• [Page extract]:

↓↓↓

CNN news 2010-11-29
After months of wondering, the Irish people now know what’s in the next four years are going to be. As far as an austerity program, here in Ireland, this is it - 138 pages of details of how the Irish government will cut spending and raise taxes. The ideas they need to bring down their massive budget deficit down to blow 3% of GDP by 2014. Now, there will be $20 billion worth of austerity in this country over the next four years but it includes cutting thousands of public sector jobs, also cutting the minimum wage by one euro an hour, also rising the value added tax that’s the national sales tax. The goal, the Irish Prime Minister said is to bring Ireland back to where it was just a few years ago.
This is a time for us to pull together as a people. It's a time for us to confront this challenge and to do so in a united way. To do so in a way which ensures those who have most will make the most contribution, those who have least will be protected to the greatest extent we possibly can, knowing that the size of the crisis means no one can be sheltered from a contribution that has to be made toward national recovery.
Now, for this austerity program to work, the government has had to make some assumptions on growth over the next two years. Some economists say maybe they are a bit too rosy. They might have to go over the figures again next year. But I talked to the enterprise minister earlier on Wednesday, and he said despite all this austerity that Ireland is definitely open for business.

↑↑↑

Dataset records:

↓↓↓

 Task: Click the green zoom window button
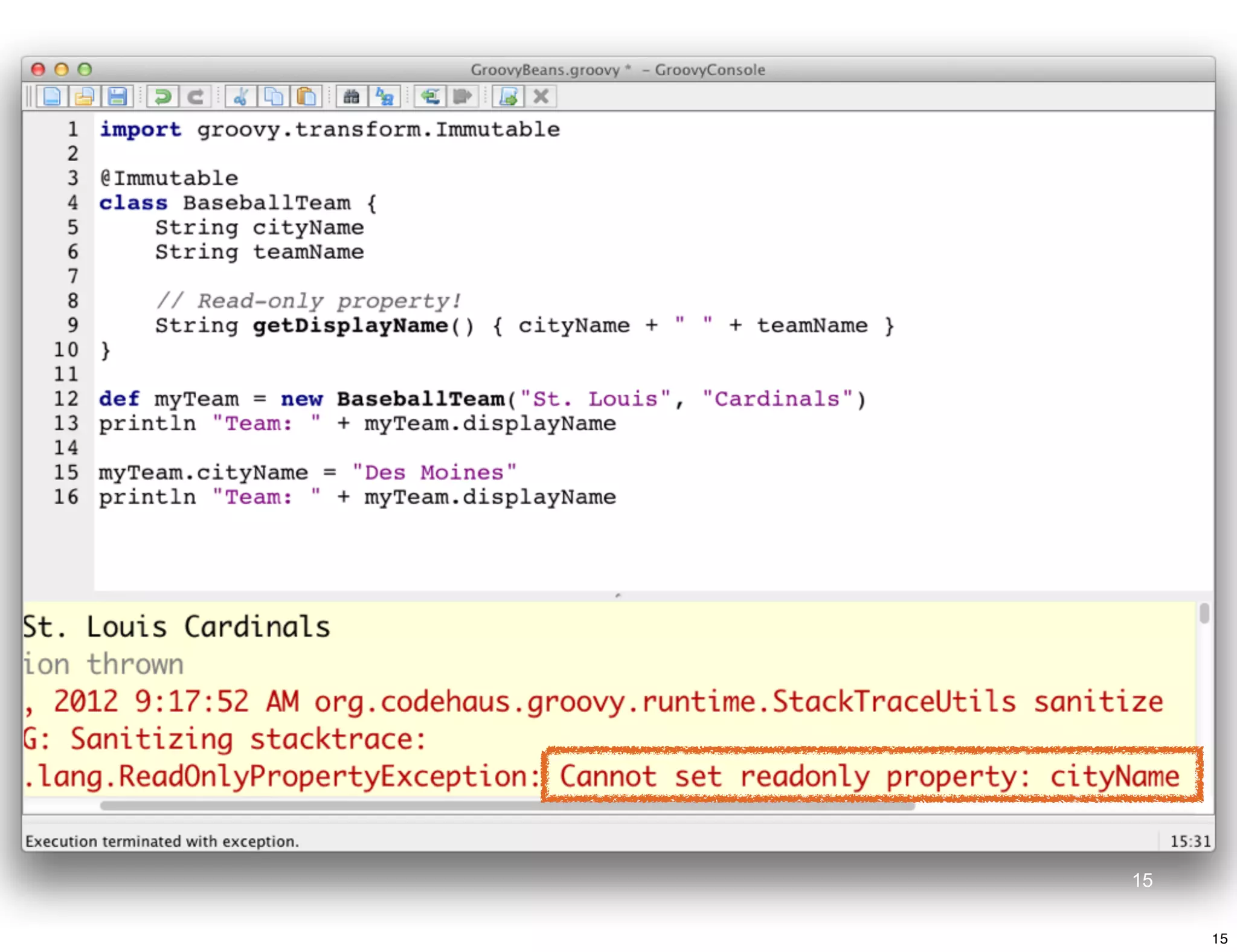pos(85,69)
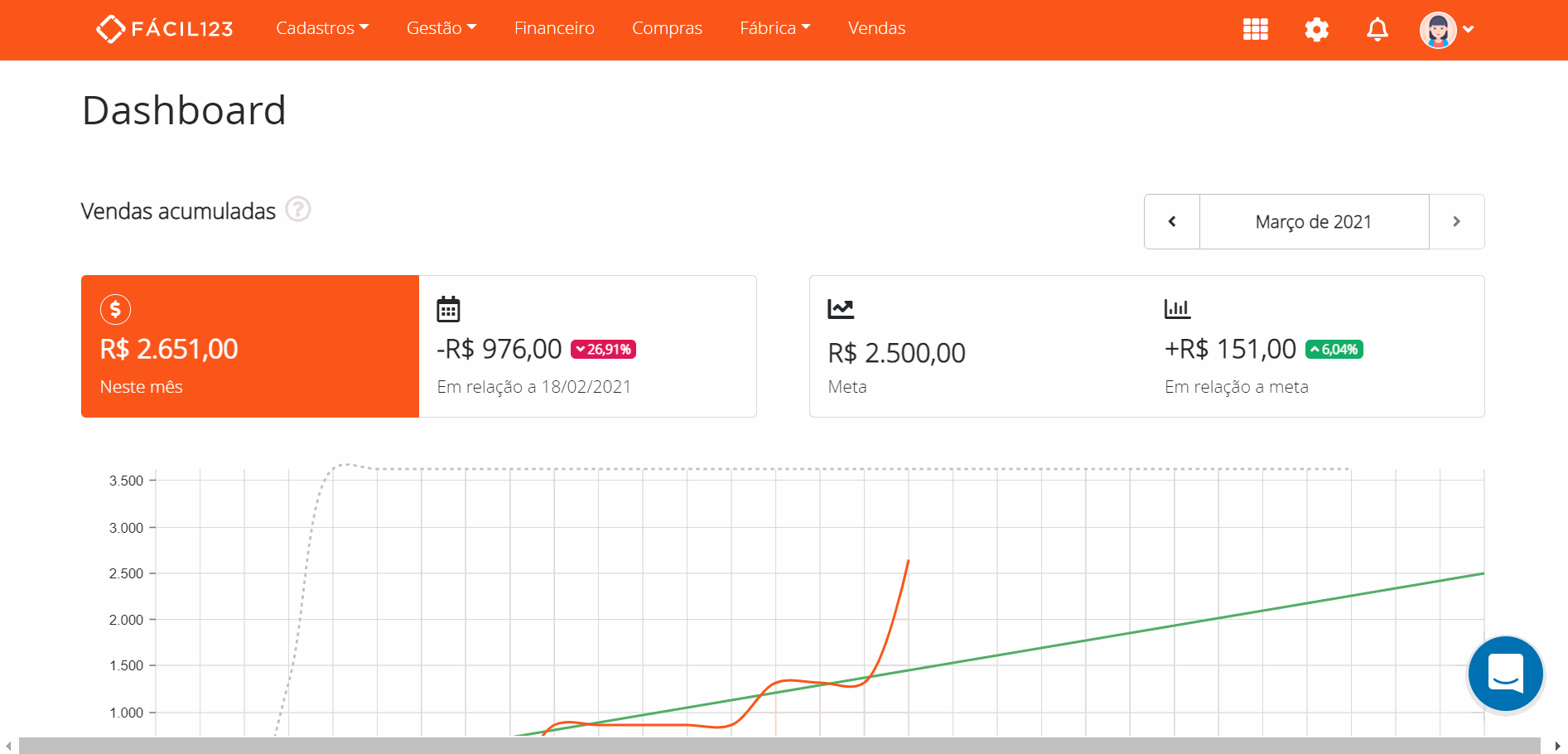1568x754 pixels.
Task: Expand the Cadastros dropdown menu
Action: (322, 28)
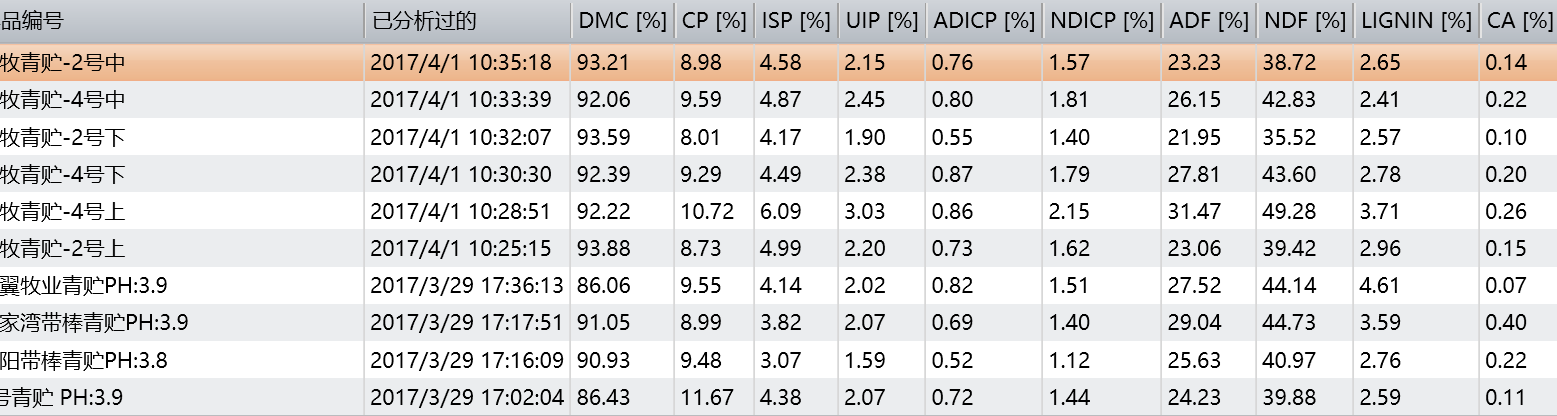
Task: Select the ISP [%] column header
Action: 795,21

↑↑↑

• [Problem requirements]:
Decide whether each statement agrees with the news transcript on Ireland's austerity program, answering yes or no and quoting the deciding words of the transcript. 1. The Irish government's austerity details run to 138 pages. 2. The plan raises the minimum wage by one euro an hour. 3. Economists are unanimous that the government's growth assumptions are accurate.

• [Response]:
1. Yes: "138 pages of details of how the Irish government will cut spending and raise taxes"
2. No: "cutting the minimum wage by one euro an hour"
3. No: "Some economists say maybe they are a bit too rosy."